Argentina: Street people


Those living in the streets are often considered to be “dangerous”, but they really are victims of exclusion.

A survey by the Ministry of Social Development showed that there were 1,287 adults and over 700 children and teenagers under 18 years of age living in the streets of the city last year.

Seventy percent of them were men; 15 percent, women; and 15 percent, entire families, it revealed.

NGOs like Project 7, Doctors without Borders, and the Legal and Social Study Center estimate, however, that the actual overall number ranges from 10,000 to 15,000. The difference is due to the fact that the government does not consider people at risk, those evicted or likely to be evicted, and those living at hotels or shelters.

“Government data are not reliable,” said social anthropologist Griselda Palleres. “They show that men have always accounted for 80 percent of all street people and women, for 20 percent since 1997, when the first count was conducted,” she added.

Getting worse

The situation has been getting increasingly worse after the 2001 economic crisis. While most street people in the past were single, they now include entire families.

“With the latest real-estate business boom, many local families have been evicted and ended up living in parks and squares,” she told SEMlac.
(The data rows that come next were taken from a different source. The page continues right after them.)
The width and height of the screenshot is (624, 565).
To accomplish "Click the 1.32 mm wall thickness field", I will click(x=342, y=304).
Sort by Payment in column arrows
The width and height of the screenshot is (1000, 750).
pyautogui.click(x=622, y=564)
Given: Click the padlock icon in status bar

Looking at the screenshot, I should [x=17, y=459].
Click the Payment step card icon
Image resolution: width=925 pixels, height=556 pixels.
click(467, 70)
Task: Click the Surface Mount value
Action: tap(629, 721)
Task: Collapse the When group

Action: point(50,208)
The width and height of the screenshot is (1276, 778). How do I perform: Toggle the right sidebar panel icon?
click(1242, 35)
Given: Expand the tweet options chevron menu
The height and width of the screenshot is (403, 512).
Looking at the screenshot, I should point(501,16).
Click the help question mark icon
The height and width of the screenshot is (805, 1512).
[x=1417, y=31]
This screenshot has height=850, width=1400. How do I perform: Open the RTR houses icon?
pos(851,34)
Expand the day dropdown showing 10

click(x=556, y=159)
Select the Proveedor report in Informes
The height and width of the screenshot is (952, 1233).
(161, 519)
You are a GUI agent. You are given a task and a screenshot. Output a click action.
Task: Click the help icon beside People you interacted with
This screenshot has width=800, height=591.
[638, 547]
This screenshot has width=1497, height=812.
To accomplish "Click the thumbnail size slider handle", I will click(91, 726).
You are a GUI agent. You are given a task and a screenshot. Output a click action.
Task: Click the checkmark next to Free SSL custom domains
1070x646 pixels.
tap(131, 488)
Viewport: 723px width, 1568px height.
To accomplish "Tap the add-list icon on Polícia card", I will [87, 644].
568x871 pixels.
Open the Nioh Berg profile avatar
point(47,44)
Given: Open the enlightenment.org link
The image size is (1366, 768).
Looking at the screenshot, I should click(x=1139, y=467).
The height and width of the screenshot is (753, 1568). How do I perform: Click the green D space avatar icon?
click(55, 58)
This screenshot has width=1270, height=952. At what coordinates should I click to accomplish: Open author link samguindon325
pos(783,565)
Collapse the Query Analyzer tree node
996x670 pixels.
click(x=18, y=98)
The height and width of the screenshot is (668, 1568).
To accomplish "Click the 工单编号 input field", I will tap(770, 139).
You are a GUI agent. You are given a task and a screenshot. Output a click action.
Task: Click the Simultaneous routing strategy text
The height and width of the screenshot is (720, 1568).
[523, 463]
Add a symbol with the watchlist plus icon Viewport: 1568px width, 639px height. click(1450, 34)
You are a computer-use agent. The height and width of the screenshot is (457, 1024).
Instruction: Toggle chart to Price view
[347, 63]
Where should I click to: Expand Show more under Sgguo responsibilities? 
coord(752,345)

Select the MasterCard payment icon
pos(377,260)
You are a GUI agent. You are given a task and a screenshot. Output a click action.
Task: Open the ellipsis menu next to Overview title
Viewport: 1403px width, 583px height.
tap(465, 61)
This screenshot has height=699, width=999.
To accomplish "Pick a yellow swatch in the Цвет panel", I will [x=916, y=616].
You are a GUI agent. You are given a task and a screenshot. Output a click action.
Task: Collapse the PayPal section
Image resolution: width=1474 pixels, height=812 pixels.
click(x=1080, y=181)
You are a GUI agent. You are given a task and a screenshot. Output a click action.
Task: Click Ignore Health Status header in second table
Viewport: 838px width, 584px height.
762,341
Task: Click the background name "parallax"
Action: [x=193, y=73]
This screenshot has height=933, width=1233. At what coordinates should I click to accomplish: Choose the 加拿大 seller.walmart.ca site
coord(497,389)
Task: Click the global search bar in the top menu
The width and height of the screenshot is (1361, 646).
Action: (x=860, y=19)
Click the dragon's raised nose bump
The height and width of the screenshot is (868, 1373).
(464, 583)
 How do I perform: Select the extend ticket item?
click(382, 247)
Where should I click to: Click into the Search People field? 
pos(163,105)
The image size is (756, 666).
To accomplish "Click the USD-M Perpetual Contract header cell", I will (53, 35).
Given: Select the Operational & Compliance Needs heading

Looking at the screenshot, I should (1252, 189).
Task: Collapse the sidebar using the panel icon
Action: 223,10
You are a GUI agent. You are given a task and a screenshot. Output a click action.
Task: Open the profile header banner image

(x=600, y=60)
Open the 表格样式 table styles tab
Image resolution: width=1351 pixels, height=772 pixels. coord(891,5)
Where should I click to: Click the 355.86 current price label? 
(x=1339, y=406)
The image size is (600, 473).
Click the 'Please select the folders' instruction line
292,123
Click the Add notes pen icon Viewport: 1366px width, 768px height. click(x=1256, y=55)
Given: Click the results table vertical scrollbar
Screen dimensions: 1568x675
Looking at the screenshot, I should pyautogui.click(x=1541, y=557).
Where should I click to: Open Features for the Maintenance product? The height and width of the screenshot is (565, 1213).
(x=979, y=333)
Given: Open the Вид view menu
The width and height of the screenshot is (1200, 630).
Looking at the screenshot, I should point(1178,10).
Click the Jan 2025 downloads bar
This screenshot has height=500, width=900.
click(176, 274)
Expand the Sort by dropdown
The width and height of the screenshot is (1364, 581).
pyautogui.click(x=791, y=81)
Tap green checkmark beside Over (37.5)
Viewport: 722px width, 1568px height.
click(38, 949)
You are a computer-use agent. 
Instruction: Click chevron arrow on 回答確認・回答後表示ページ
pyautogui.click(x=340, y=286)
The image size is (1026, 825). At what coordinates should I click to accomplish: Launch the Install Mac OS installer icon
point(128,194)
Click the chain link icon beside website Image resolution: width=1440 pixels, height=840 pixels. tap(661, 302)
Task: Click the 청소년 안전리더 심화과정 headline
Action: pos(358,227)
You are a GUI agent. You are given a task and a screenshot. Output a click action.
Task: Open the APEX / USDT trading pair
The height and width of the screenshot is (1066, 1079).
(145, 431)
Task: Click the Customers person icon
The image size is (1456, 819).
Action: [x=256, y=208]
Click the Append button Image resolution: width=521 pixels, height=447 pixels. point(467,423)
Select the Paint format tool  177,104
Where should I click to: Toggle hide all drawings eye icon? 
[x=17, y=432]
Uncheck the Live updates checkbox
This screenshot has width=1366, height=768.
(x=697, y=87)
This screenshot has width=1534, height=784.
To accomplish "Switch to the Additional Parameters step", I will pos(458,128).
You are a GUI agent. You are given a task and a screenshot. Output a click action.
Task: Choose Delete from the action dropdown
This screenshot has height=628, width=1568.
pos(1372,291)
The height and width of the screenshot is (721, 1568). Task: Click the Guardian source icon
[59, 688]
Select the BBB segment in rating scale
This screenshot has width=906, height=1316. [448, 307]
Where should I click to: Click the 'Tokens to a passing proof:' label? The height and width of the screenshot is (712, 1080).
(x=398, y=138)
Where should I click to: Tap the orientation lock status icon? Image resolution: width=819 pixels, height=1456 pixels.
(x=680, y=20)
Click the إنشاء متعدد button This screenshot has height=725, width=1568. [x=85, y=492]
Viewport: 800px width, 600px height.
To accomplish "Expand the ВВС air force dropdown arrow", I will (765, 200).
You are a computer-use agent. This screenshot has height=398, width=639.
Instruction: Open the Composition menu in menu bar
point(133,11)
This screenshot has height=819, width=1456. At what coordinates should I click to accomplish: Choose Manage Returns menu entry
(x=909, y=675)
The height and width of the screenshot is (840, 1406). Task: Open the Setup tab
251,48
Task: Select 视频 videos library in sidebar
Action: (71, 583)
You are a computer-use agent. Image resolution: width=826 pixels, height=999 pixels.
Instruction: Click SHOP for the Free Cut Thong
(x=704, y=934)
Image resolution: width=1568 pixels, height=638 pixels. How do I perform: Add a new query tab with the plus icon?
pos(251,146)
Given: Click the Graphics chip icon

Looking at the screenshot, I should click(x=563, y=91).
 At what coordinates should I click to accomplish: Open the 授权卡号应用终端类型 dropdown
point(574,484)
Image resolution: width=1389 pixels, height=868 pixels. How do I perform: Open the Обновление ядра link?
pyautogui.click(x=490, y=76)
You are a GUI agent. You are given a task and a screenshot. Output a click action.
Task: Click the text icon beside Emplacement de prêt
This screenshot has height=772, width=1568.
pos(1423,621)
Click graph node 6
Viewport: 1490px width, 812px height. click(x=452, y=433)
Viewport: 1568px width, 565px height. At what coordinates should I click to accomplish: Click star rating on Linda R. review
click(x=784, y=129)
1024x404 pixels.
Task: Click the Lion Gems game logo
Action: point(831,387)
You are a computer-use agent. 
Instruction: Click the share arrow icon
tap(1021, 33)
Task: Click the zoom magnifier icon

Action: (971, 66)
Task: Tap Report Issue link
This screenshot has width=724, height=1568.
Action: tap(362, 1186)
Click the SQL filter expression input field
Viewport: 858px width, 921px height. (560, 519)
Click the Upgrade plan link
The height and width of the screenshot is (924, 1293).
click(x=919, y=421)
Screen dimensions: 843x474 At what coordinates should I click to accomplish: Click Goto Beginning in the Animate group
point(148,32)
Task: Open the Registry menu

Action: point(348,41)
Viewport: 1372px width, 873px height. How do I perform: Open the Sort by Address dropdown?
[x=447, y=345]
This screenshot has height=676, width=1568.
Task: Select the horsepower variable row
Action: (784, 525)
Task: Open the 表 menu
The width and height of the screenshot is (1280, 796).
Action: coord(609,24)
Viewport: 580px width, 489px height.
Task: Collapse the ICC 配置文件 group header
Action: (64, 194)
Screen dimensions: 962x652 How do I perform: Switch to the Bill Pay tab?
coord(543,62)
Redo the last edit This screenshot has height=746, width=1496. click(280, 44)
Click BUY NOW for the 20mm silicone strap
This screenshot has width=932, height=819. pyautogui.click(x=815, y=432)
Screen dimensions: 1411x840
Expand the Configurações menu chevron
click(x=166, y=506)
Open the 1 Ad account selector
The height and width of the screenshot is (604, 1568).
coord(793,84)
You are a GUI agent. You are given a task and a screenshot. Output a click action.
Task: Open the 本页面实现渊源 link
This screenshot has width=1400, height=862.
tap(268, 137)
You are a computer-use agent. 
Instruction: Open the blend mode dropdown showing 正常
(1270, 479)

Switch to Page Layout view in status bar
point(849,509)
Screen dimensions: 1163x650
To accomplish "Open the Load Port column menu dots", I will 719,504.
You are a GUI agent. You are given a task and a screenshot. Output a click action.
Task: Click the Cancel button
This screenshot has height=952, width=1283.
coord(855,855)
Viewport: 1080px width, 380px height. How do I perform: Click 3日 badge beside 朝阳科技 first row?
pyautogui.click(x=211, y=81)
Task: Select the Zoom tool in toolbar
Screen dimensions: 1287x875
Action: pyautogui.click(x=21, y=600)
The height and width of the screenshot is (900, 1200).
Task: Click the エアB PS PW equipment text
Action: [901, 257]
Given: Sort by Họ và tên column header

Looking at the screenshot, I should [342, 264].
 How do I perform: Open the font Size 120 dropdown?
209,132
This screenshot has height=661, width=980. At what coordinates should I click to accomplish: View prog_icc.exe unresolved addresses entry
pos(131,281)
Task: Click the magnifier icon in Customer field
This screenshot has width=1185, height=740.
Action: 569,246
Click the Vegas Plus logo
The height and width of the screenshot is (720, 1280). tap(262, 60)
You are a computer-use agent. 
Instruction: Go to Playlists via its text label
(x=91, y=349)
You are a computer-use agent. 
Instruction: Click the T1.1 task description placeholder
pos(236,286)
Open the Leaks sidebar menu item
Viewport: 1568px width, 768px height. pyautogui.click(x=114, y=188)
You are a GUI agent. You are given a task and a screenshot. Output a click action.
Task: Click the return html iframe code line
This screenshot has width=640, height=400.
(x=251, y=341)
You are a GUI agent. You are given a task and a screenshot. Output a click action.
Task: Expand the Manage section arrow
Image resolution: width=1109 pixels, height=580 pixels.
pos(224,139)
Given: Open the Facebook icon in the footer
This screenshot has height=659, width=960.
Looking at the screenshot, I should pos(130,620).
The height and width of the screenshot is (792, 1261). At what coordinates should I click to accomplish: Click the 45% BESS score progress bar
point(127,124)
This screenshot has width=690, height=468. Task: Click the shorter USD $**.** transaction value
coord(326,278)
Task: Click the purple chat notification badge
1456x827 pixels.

“And there are teenage mothers under similar conditions because the government has implemented no comprehensive policy and has come up with no effective response,” she regretted.

Denying a right

The 2010 Law on the Protection and Restitution of Rights of Street People and People at Risk has just been repealed by the local government.

The legal instrument established that these people are socially excluded and are not properly supported by government and civil-society organizations.

It urged to guarantee their fundamental rights, and formulate and implement public policies in the fields of healthcare, education, housing, labor, leisure, and culture.

It also set forth that these policies should be developed from an intersectorial perspective, considering a wide range of cross-cutting issues.

Palleres was actively involved in the law preparation and strongly believes that it provides an effective means to fight social discrimination, prejudices and exclusion.

“There have been, however, aggressive, violent actions against these people. They have been seriously injured and even killed during evictions,” she noted.

In early February, the Executive objected the so-called right to the city arguing that it is far from accurate and is not in keeping with constitutional principles.

This right involves use of public space and access to services by all citizens on an equal footing. “The law will not be in force until this issue is resolved,” she anticipated.

“There are many political interests behind it,” she noted. “The right to the city is being enjoyed only by a small political and economic group,” she added.

“Aggressive policies are being implemented with the blessing of some social sectors that believe that street people cause only critical health and security problems,” she concluded.